Estamos tão mergulhados em nossas rotinas que pouco reparamos no quanto nosso cotidiano e nossa cidade estão imersos de poesia. Para superar essa dificuldade e, ao mesmo tempo, celebrar a descoberta e a reafirmação da poesia no cotidiano, trazemos quatro filmes apaixonantes e detonadores da felicidade do instante. Um dos pontos que cabe destacar é o elo de contemplação que esses filmes propõem com a vida, desconstruindo nosso olhar frente a um cotidiano no qual a velocidade engole nossas percepções e esmorece nossa capacidade crítica e sensível do mundo. Muitas vezes, a poesia nessas obras se manifesta pela concepção de tempo. Esse vínculo entre tempo e cidade é fundamental para o entendimento de como nos organizamos em sociedade, de como materializamos a nossa vida. Paterson propõe uma abordagem mais filosófica do tema. Já O sabor da vida trabalha o valor das tradições, que tendem a ser aniquiladas pelas mudanças diárias de um mundo dinâmico. Um misto de existencialismo e tensão histórica aparece em O que está por vir como reflexão do cotidiano. Em Columbus, a cidade, em especial sua arquitetura, se expressa como poesia em si: a beleza da forma, mas também a necessidade contemplativa na qual ambas estão imersas.


Enfim, falar de cidades é pensar a nossa relação com o tempo, o espaço e a história. Entretanto todas essas imbricações desembocam no homem e na sua capacidade de construir metáforas e outros simbolismos, sem deixar de envolver tudo com uma pitada de poesia.


09.03 (sábado) às 16h

PATERSON


ORIGEM: ESTADOS UNIDOS ANO DE PRODUÇÃO: 2016 DURAÇÃO: 113 MIN CLASSIFICAÇÃO: 10 ANOS DIREÇÃO: JIM JARMUSCH ELENCO: ADAM DRIVER, GOSHIFTEH FARAHANI, HELEN-JEAN ARTHUR

SINOPSE Na cidade de Paterson, em Nova Jersey, EUA, um pacato motorista (Adam Driver) torna-se um personagem conhecido por se destacar em uma arte diferente da condução de veículos: nas horas vagas, ele gosta de escrever belas poesias em seu caderninho.


BREVE REFLEXÃO Só um cineasta imprevisível como Jim Jarmusch poderia nos brindar com um filme tão criativo e inusitado.

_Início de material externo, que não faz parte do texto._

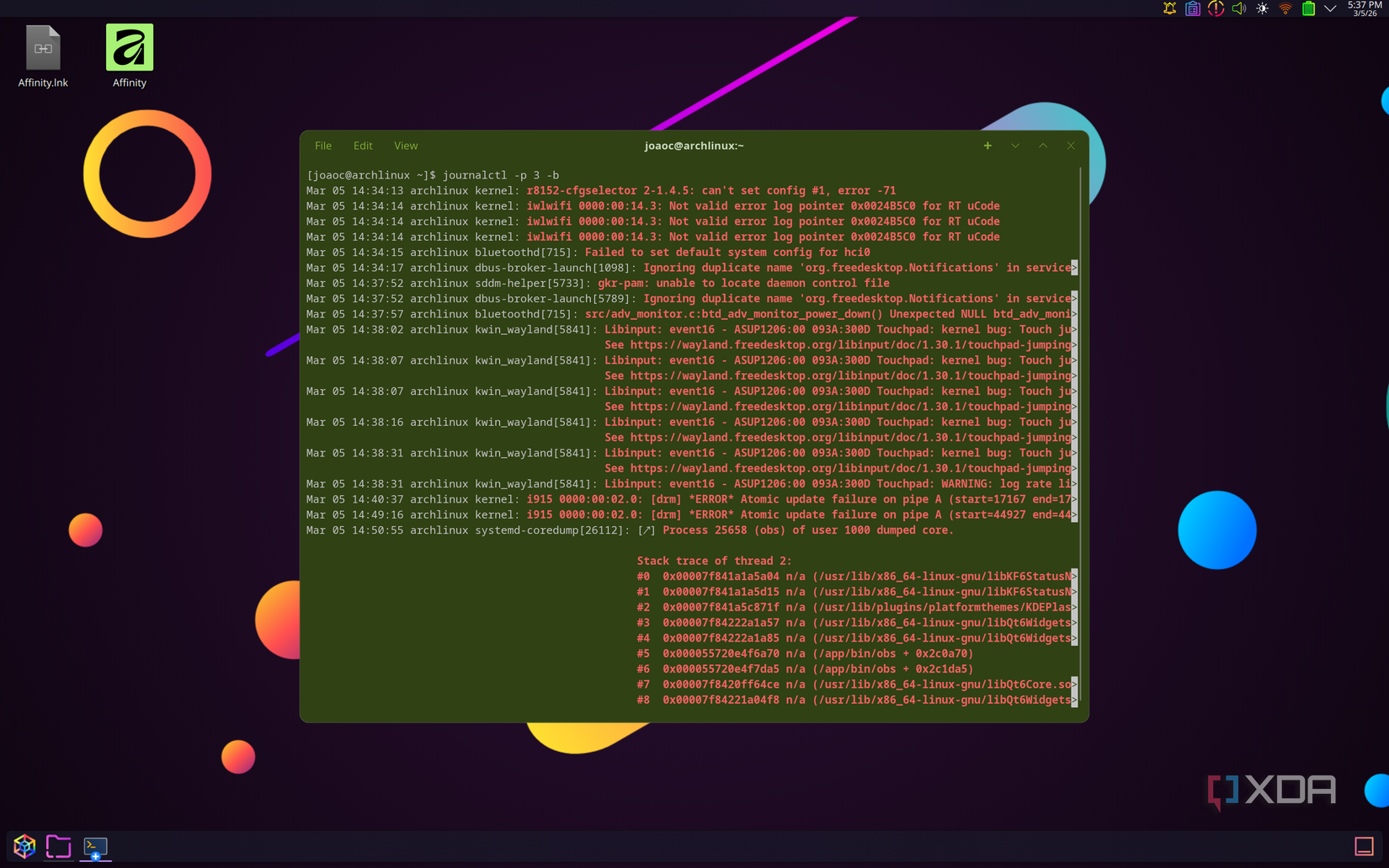Image resolution: width=1389 pixels, height=868 pixels.
Task: Open the View menu in the terminal
Action: [x=406, y=146]
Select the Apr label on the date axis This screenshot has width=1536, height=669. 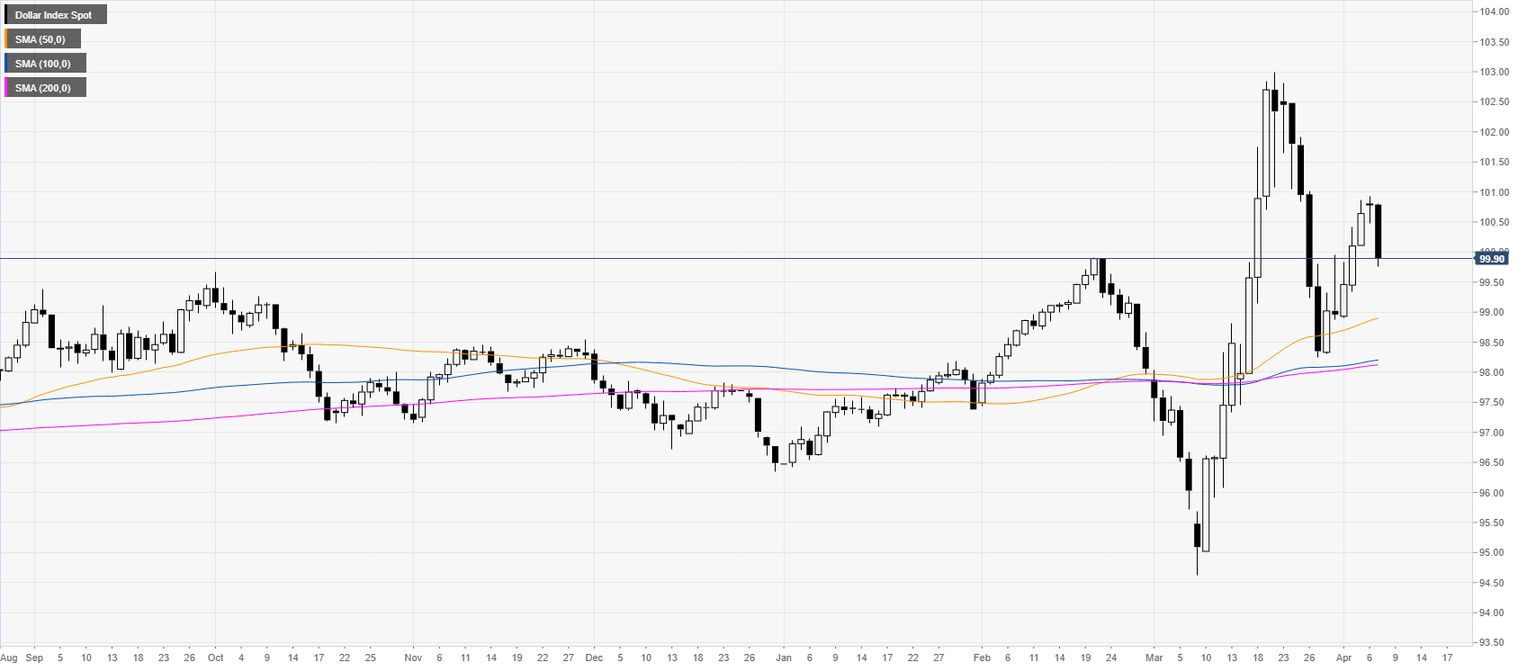click(1345, 660)

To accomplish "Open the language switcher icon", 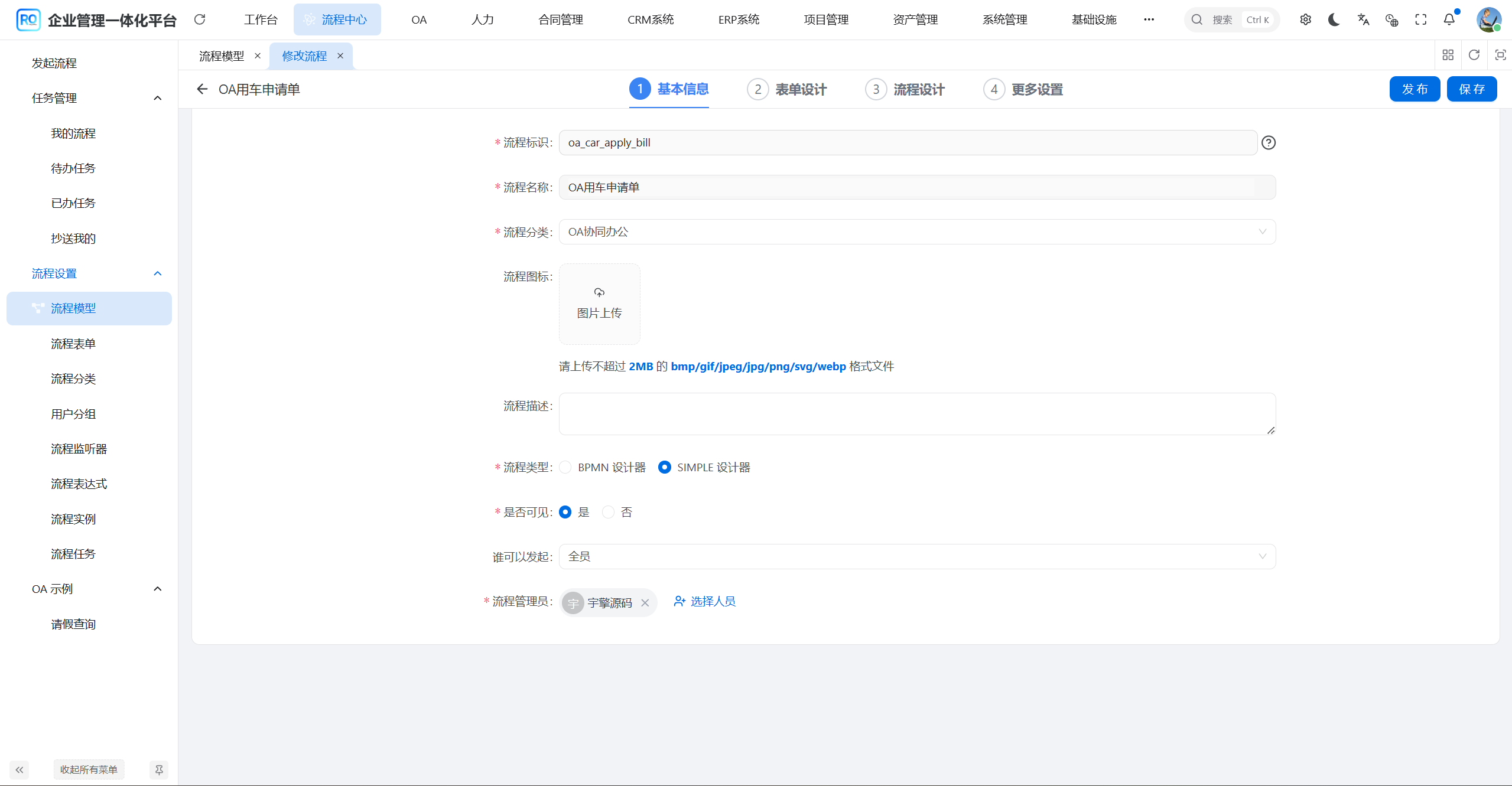I will [x=1363, y=19].
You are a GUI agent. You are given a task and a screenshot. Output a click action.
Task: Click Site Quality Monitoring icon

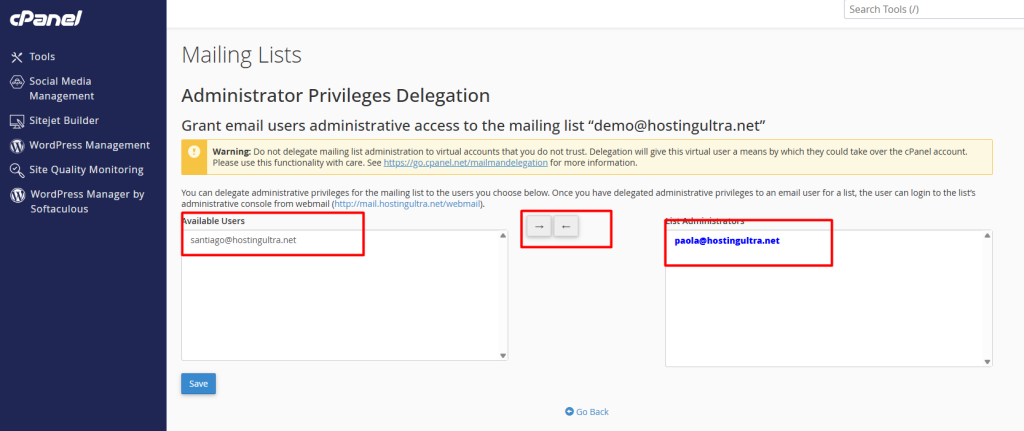(x=17, y=170)
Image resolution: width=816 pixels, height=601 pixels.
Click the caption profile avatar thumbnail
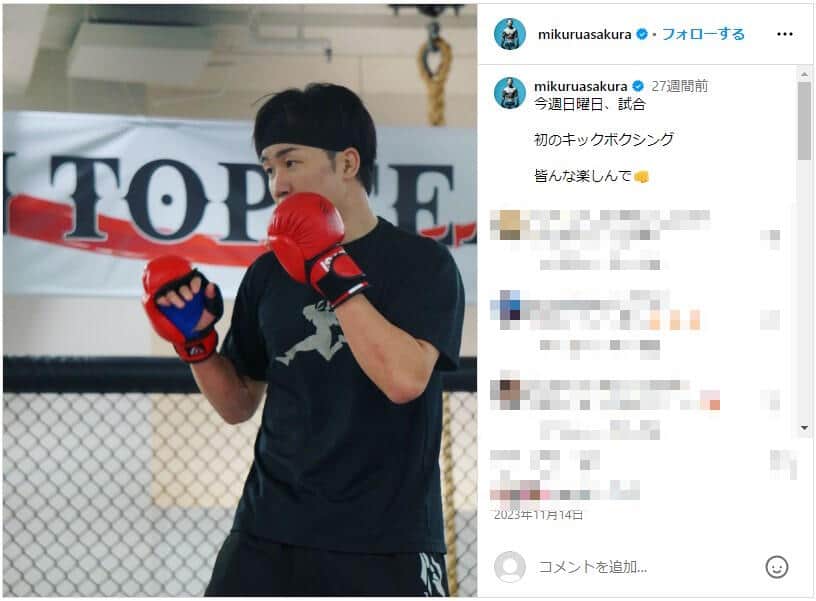tap(509, 93)
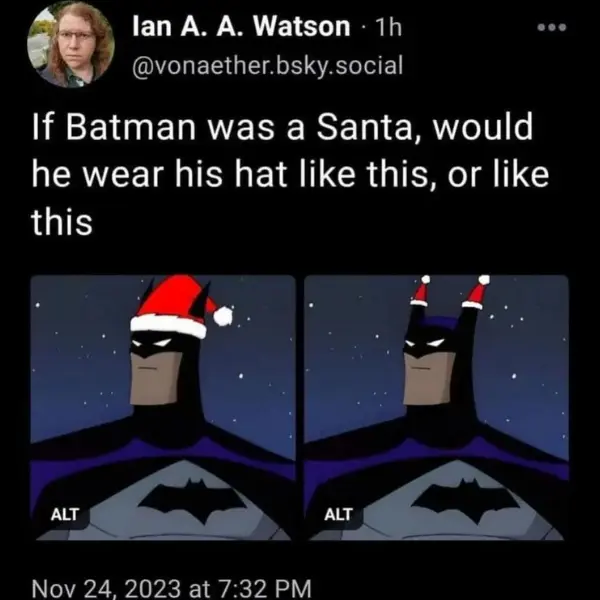The height and width of the screenshot is (600, 600).
Task: Click the white pom-pom on the large Santa hat
Action: [x=222, y=316]
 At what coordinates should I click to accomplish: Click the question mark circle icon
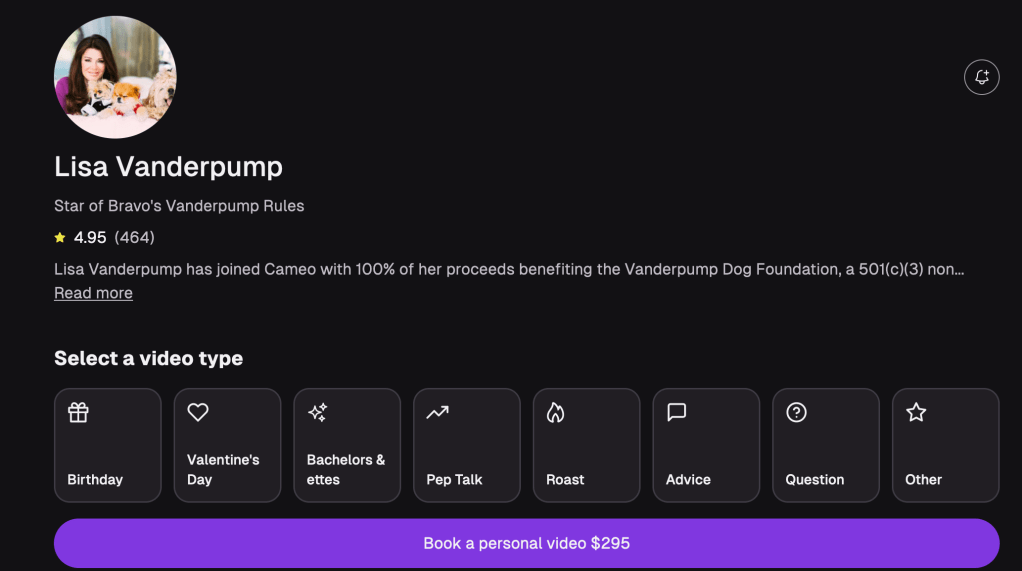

Só ele poderia juntar poesia, um motorista de ônibus (cujo nome é o mesmo da cidade onde mora), uma artista excêntrica e um cachorro tinhoso e turrão. Um filme em que a poesia conforma todo o resto, emaranhando personagens e suas ações no tempo e usando a repetição como elemento definidor da própria personalidade do nosso Paterson. Afinal, o efeito da repetição é o que movimenta pessoas e cidades, por isso a brincadeira da dualidade entre personagem e cidade. Mas Jarmusch acrescenta a isso um ardil, o da arte e seu papel como desestabilizador da vida mecânica que fundamenta as cidades. Paterson é uma obra detalhista, que aguça o espírito de observação do espectador, e que precisa ser vista com a alma, pois sua profundidade está enraizada também em cada um de nós. A poesia impregna a estrutura narrativa, assim como está posta na própria ação do personagem Paterson. A poesia que ele escreve é, antes de tudo, uma forma de sobreviver ao cotidiano repetitivo. Mas ainda há a poesia de William Carlos Williams, que retrabalha o tempo cotidiano, reforçando o coloquialismo presente no filme. Sua poesia aparece em momentos cruciais, quando a cidade é ressignificada a partir dela e também da sua relação com os personagens, em especial com o protagonista Paterson.


Jarmusch consegue comungar exemplarmente, em Paterson, a paisagem imagética e a sonora. O som no filme cria uma ambiência tal que, ao sair, temos a sensação de que conhecemos tanto o universo tátil de Paterson quanto seu espírito. Esse parece ser apenas um detalhe, mas não é, na medida em que o filme todo se estrutura pela aplicação de muitos detalhes, desde o belo e intrigante cão Marvin até a arte em preto e branco da esposa de Paterson. A graça dessa obra está nas sutilezas, nos presentes que Jarmusch pacientemente nos oferta a cada cena. Tudo parece de uma simplicidade absurda, entretanto é nesse aparente descompromisso do cotidiano que esse diretor fantástico inunda inesperadamente nossas vidas com poesia. O mundo urbano, com sua sujeira, sua aparente banalidade, é capaz sim de ser inebriado e tomado por um surto poético. E Jarmusch nos mostra tudo isso com muita delicadeza e sutileza.


13.03 (quarta) Ã s 18h

O SABOR DA VIDA


ORIGEM: FRANÇA | ALEMANHA | JAPÃO ANO DE PRODUÇÃO: 2015 DURAÇÃO: 113 MIN CLASSIFICAÇÃO: 14 ANOS DIREÇÃO E ROTEIRO: NAOMI KAWASE ELENCO: NAGASE MASATOSHI, KIRIN KIKI, UCHIDA KYARA, MIYOKO ASADA, ETSUKO UCHIHARA

SINOPSE Sentaro (Masatoshi Nagase) dirige uma pequena padaria que serve dorayakis, bolos recheados com pasta doce de feijão vermelho. Quando uma senhora de idade, Tokue (Kirin Kiki), se oferece para ajudar na cozinha, ele relutantemente aceita. Mas Tokue prova ter mágica em suas mãos quando se trata de fazer an, um doce feito também com feijões vermelhos. Graças à sua receita secreta, o pequeno negócio logo floresce e, com o tempo, Sentaro e Tokue abrem seus corações, revelando velhas feridas.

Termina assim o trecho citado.